While I was raised overseas my friends and family members came of age in the 1970s and 1980s when many Jamaicans proudly referred to themselves as Black nationalists. As patriots they worked hard and invested in their island. There seemed to be no limit to the attainment of their dreams; their optimism was palpable.
But on this visit to Jamaica, a sense of despair, disappointment and even defeat hung in the air as my family members and friends relayed their everyday struggles on the island. Political incoherence, selfishness, greed, violence and lethargy have robbed them of the full promise of Jamaica.
And so, this child of independence will be a forever foreigner in a forever foreign land. In the United States I now fear for my life at the hands of white Supremacists who have been told by right-wing Republicans that people like me—a Black woman with immigrant parents—have taken their jobs and are responsible for all their ills. It is a tense and dangerous time in the country I can barely call home. This election season hundreds of seditionists with unabashed ties to white supremacy groups are on the ballot for congressional and even gubernatorial positions, including frighteningly, here in New York.
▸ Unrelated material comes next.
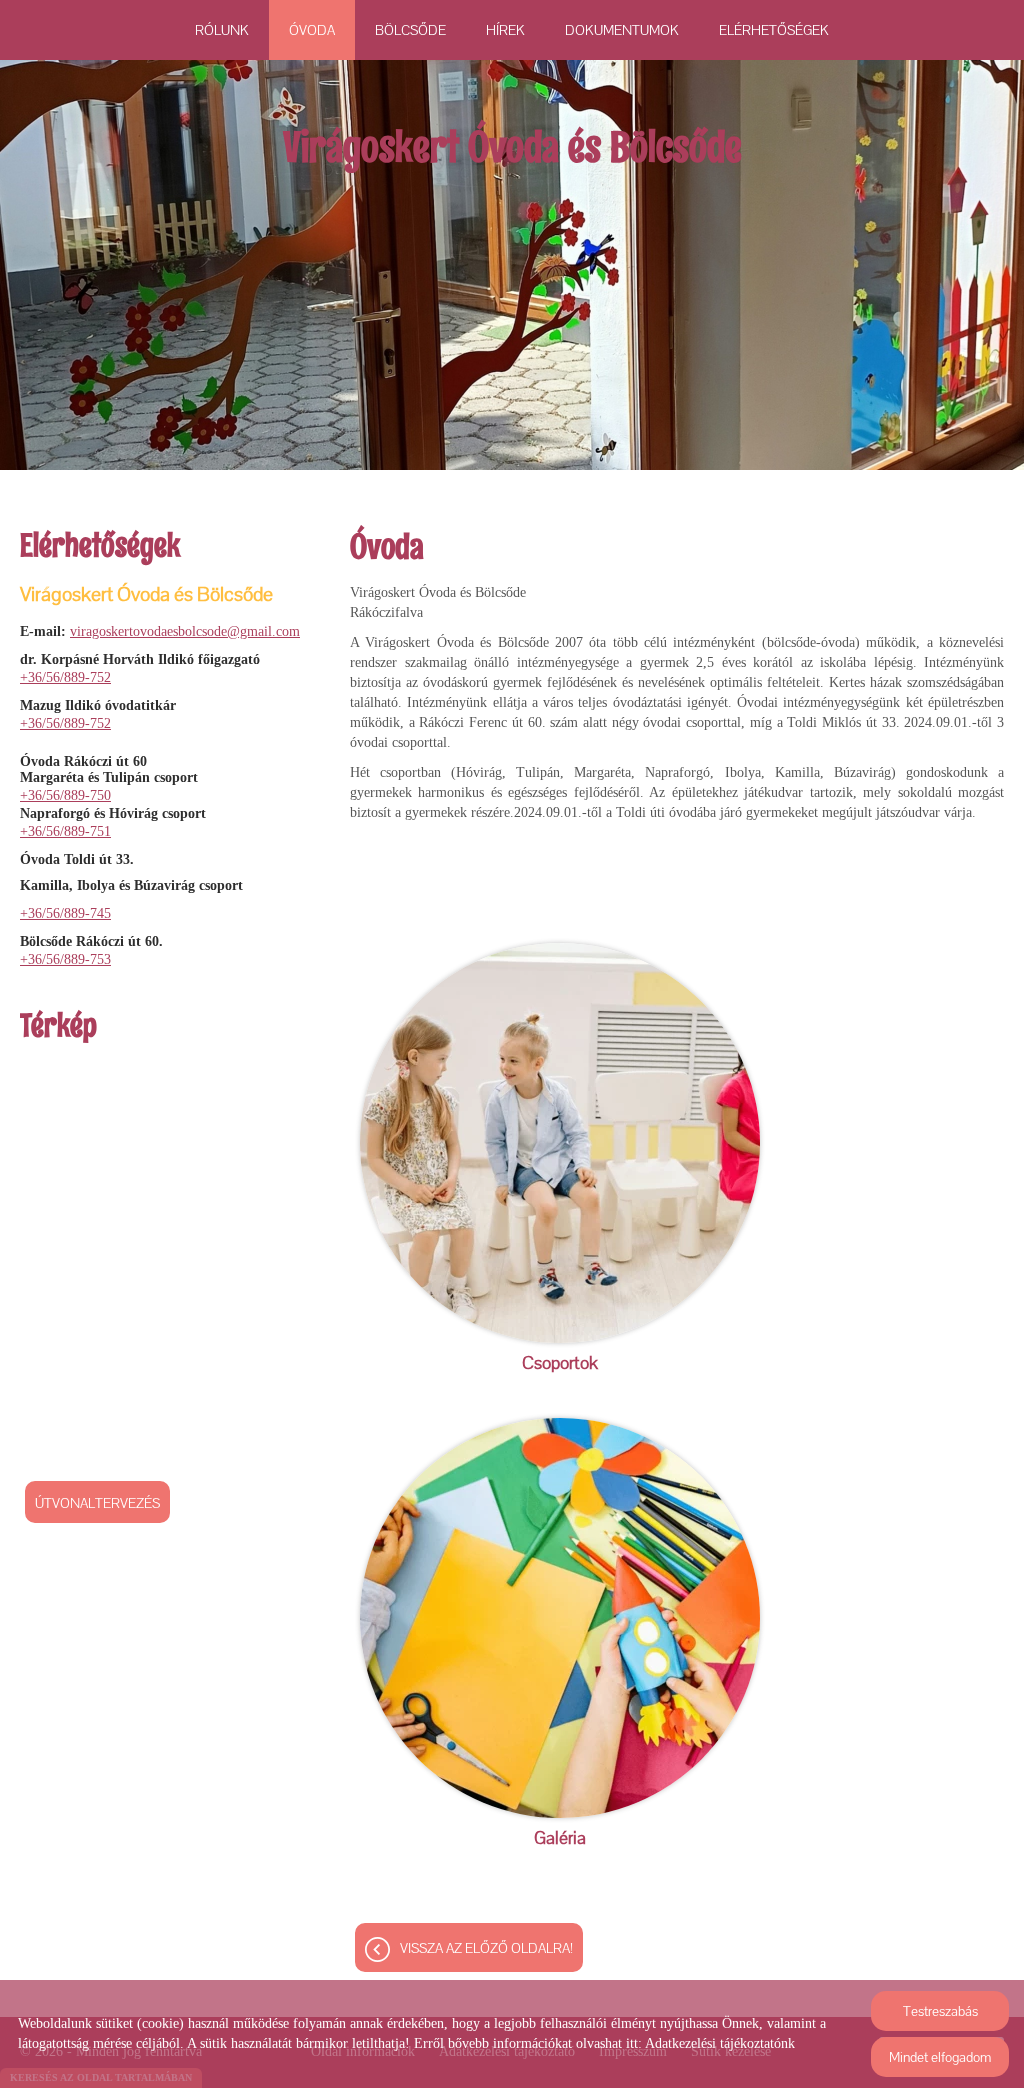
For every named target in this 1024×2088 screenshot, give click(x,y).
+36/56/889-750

Before I left Jamaica, I was sure to buy overproof rum produced by Wray and Nephew, a company now owned by Italians. I need this rum to douse my aching head. My heart, no longer in need of tending, broke in the early 1980s when my mother, an elementary school teacher, and my father, an agricultural economist, decided not to return home to become part of the solutions for this beautiful-ugly island. I became a permanent nomad who has lived in Canada, Liberia, eSwatini, Malawi and now the United States. Citizen of the world, belonging to no one country.
I told a Black American acquaintance of mine as we parted company in the Bronx one evening, in my own twisted version of Claude McKay’s famous poem, “If we must die, let it be quick.” But the truth is I don’t want to die. I want to live.
I want to live in a coherent, peaceful and progressive home. A home with rolling green hills, blue-green ocean and sky, flora in riotous primary colors and juicy, lick-your-finger fruits. A home with people made in my own image. A home guided by principles and integrity, dedicated to lifting everyone up regardless of economics and social status. A home that does not exist for me right now.